Of course, sending an extra hydrogen tanker one-way for every MFR or MCCS going to Mars doesn’t seem sustainable long term, but it certainly gives us some valuable planning flexibility in the near term. The first couple of manned missions are where we really need to buy down risk.

One hundred fifty tons of cargo per mission, one thousand five hundred tons by the time we complete ten missions.  The biggest thing about Musk’s idea is just that…it’s big.  With refilling in orbit and reusable ships, all the previous calculations about how much mass we can take to Mars simply go out the window.

In the early days of space exploration, there was a rule:  don’t do anything on the satellite you can do on the ground.  Mass and computing power were too precious to waste.  In the late 80’s, that began to change.  Now, the rule is:  don’t do anything on the ground you can do on the satellite.  Ground operations are costly; the satellite on orbit is a sunk cost.  Anything it can do, you don’t need someone else to manage.

Much of Mars preparation today is focused on low-mass operations, trying to figure out how to squeeze every ounce out of a given capability, and every second out of astronauts’ time.  In the process, though we stay trapped in a paradigm that looks very much like ISS science operations.  Ironic, considering how much many Mars evangelists dislike the ISS and NASA’s approach to it.

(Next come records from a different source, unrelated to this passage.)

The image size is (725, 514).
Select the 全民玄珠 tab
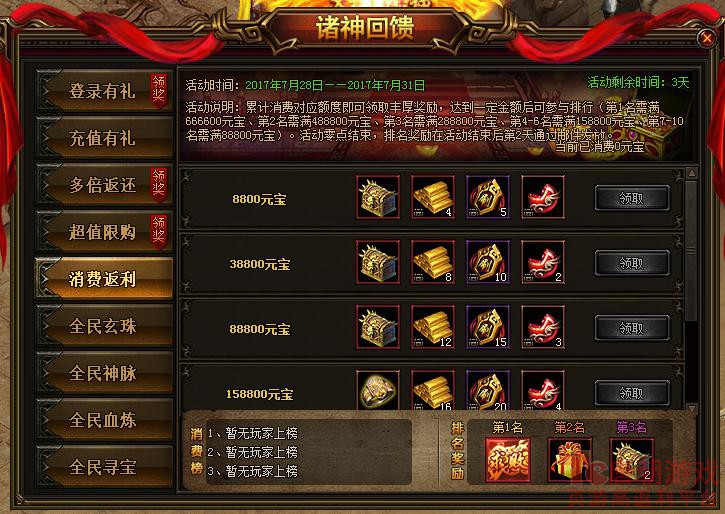[x=104, y=326]
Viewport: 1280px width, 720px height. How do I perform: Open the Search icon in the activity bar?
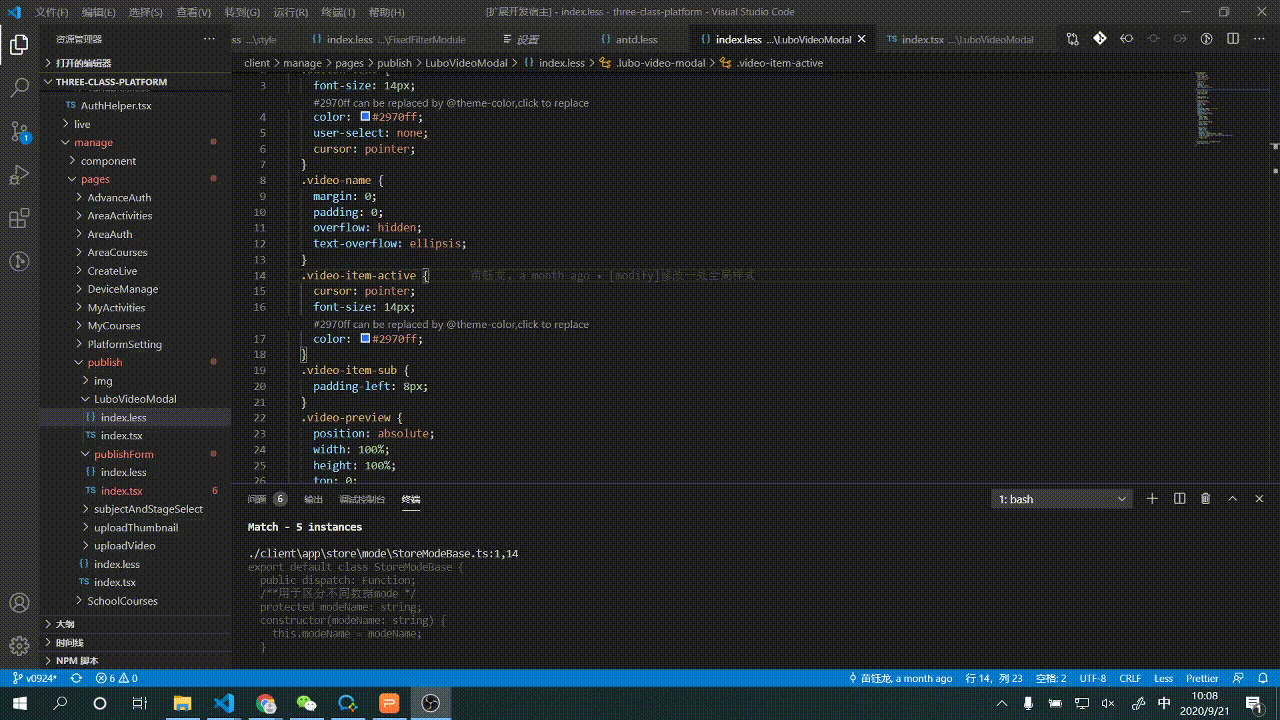pos(20,88)
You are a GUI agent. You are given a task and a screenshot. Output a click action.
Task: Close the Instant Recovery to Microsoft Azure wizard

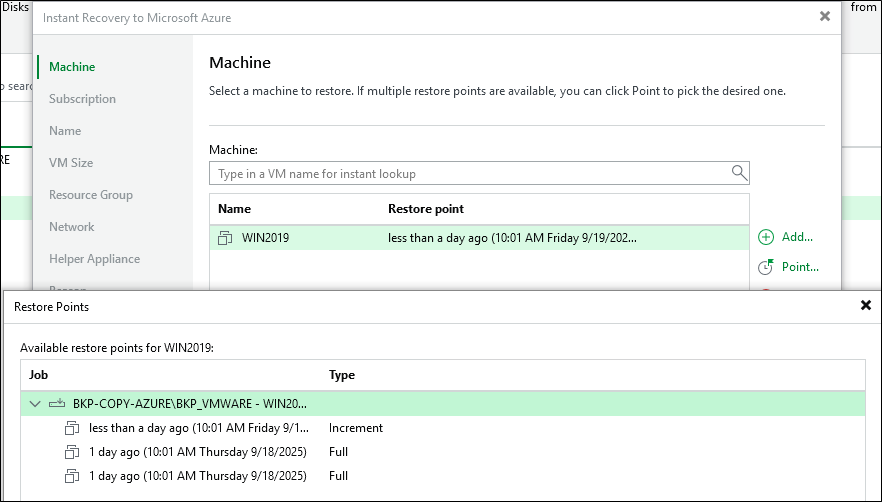(x=824, y=16)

We now have a capability that lets us stop worrying about every ounce, and start thinking about big ideas.  It also opens the door for more people to think about big ideas.  I no longer need to spend ten years getting my brass board prototype down to a perfectly-optimized flight weight.  Instead, I can spend two years getting to a flight-safe configuration, and launch it.  I’ll learn in a real Mars environment what works and what doesn’t, and I’ll have a robust system with a significant toolkit that will let me make adjustments on site.  I wasn’t being rhetorical earlier with the front end loaders, dump trucks, and drill rigs.  We can afford to try things, and have redundancy in what we try.

It’s a bit like the difference between aircraft development in the 50’s and 60’s versus aircraft development today.  Today, we have 787 Dreamliners, F-35 Lightning II’s, and MV-22 Ospreys.  Amazing capabilities, but expensive, and they take decades to develop.  In the 50’s, we turned out new aircraft models like cord wood.  None of them had the efficiency of a Dreamliner; none of them had 1% of an F-35’s capability, none of them approached what an Osprey can do.  But, we learned at an incredible rate, because there was so much to learn.  Today, we would call it, “Build fast; fail fast; learn fast.”  We’ve never had that option in space exploration before.

This brings up another item…there are plenty of critiques that can be made for SpaceX’s overall plan.  Those are all fine, but irrelevant for our purpose.  The focus here assumes the SpaceX plan works out (more or less) the way Musk envisions.  That’s not fandom; to make progress in planning, you have to accept certain assumptions as valid, or you just spin your wheels.  Big, reusable ships are the whole point of this architecture.

In fact, the single most important difference between this and other projects (such as Mars Direct) is that this effort assumes all reusable ships.  So, the effort we’re undertaking assumes SpaceX solves the obvious problems (zero gee cryogenic propellant transfer, storing deep cryogenic methalox, building and launching a large spacecraft, etc.), because the whole point is that SpaceX is saying, “We’re going to do X, and we’re leaving it to others to solve Y.”  We’re the others.  We’re solving Y.

We’re talking about X, but that’s just to set the stage.

On September 17, we’ll see whether SpaceX tells us anything more about X.